## What needs to be done
Pick out each line of the records in which the word "target" appears.

## Provided information
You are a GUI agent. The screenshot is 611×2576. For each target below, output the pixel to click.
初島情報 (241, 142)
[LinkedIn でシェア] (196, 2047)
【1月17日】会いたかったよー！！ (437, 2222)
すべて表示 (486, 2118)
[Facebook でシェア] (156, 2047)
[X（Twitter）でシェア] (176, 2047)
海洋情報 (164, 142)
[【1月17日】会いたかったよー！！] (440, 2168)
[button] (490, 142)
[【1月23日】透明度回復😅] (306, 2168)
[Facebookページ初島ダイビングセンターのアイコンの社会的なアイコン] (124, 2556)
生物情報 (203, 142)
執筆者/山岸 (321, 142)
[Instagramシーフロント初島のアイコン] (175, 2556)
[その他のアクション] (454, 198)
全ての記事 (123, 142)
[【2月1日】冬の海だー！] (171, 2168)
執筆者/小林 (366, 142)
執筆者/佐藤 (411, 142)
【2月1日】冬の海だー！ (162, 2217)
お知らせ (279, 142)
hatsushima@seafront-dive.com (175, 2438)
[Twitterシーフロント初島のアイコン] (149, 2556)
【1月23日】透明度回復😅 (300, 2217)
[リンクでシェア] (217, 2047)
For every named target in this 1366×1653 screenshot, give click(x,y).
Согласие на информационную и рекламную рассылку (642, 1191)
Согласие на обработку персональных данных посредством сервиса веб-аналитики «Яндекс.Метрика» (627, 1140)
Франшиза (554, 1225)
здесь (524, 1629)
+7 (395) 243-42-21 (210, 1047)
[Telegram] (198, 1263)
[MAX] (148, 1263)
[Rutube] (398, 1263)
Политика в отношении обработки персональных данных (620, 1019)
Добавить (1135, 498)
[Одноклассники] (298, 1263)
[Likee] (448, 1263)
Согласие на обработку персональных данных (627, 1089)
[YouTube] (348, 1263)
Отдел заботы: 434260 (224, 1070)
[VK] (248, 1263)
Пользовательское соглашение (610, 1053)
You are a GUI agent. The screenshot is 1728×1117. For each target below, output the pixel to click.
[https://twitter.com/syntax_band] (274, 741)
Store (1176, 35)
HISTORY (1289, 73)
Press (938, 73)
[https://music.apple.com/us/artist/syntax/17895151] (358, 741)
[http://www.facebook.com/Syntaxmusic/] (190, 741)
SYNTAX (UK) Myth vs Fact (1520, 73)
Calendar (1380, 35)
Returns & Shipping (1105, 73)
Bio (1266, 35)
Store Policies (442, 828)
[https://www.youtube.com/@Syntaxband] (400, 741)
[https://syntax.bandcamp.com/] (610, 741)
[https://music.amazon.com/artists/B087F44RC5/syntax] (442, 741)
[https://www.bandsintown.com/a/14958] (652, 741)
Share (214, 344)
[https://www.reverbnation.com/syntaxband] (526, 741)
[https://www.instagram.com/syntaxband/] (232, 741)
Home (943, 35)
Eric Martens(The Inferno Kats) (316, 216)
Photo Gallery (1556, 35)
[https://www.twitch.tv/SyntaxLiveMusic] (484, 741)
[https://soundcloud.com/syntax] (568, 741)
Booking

## Task response
You are a GUI agent. The screenshot is 611×2576. For each target below, output the pixel to click.
For every named target in this 1366×1653 screenshot, give click(x,y).
You are a GUI agent. The screenshot is 1728×1117. For each target below, output the pixel to click.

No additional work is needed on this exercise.